Adaptive Weighted Twin Quarter-Sphere SVM: A Source-Free and Robust to Noise Domain Adaptation Method

Document Type : Original Article

Authors

1 Department of Computer Engineering, University of Torbat Heydarieh, Torbat Heydarieh

2 Faculty of computer engineering and information technology, Sadjad University,

Abstract

The challenge of data classification by insufficient labeled data can be solved by domain adaptation techniques and leveraging external knowledge. However, most of these techniques lose robustness in noisy environments where the labels and features become corrupted. Aiming to model the indiscernibility and vagueness in domain adaptation, the present paper introduces a twin model for domain adaptation that combines the quarter-sphere support vector machine data description (QS-SVM) with a new fuzzy rough set-based weighting approach. The proposed model learns two small hyperspheres per domain regarding binary classification by solving two linear equations rather than one Quadratic Programming Problem (QPP), unlike standard QS-SVM. Consequently, the time complexity is reduced by this strategy. The Benefit of the fuzzy rough set is that only the high-confidence samples influence the adaptation and classification results of the hyperspheres. The strength of the proposed model is that after constructing and training the source domain classifiers, accessibility to the source domain data is not required, and the existence of only the source domain hyperspheres is sufficient.

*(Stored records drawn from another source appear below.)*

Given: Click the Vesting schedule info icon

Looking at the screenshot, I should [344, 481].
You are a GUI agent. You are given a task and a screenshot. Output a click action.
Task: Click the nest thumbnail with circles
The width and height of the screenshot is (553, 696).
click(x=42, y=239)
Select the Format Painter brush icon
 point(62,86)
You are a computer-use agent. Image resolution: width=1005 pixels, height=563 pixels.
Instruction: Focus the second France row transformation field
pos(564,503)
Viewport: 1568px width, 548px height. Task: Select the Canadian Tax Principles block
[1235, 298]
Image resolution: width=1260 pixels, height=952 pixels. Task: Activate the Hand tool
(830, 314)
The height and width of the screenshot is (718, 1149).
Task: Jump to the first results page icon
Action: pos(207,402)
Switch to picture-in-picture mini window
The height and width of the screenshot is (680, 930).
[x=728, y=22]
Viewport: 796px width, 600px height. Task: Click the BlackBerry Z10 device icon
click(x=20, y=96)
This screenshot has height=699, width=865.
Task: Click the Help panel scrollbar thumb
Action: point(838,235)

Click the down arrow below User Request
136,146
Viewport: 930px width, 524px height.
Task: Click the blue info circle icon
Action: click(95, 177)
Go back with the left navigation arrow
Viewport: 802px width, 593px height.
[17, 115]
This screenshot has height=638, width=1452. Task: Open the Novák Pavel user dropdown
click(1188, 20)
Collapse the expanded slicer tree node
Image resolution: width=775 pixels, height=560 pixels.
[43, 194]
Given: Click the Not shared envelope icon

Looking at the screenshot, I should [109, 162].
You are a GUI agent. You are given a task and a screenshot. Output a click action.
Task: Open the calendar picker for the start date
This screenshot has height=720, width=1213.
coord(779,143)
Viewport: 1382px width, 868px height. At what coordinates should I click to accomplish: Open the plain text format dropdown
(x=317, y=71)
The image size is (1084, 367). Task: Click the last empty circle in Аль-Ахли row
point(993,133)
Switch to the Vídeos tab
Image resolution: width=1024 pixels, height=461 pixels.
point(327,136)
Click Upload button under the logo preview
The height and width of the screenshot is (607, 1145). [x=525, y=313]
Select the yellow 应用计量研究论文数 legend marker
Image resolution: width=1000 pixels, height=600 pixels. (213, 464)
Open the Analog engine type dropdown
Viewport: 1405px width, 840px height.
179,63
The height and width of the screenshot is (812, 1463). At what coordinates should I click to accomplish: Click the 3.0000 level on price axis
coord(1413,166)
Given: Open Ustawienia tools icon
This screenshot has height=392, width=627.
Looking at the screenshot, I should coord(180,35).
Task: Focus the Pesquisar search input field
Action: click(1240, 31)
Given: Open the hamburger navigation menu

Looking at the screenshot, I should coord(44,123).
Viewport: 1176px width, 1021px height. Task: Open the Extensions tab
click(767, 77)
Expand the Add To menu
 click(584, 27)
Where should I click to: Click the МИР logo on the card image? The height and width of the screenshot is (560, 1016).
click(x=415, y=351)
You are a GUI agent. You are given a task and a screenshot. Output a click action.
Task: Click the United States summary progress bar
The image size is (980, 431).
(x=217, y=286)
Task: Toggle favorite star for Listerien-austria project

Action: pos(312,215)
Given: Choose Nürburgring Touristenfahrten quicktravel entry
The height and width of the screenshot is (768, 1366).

Also, the proposed fuzzy rough set-based sample weighting method ensures that the minority classes that are often underrepresented in the dataset are not overlooked when constructing the model. The effectiveness of the proposed model has been compared to the state-of-the-art methods on fifteen tasks taken from two benchmark datasets. The experimental results demonstrate the superiority of the proposed model over state-of-the-art ones in terms of classification accuracy and computational time. Besides, the noise analysis proves the robustness of the proposed model.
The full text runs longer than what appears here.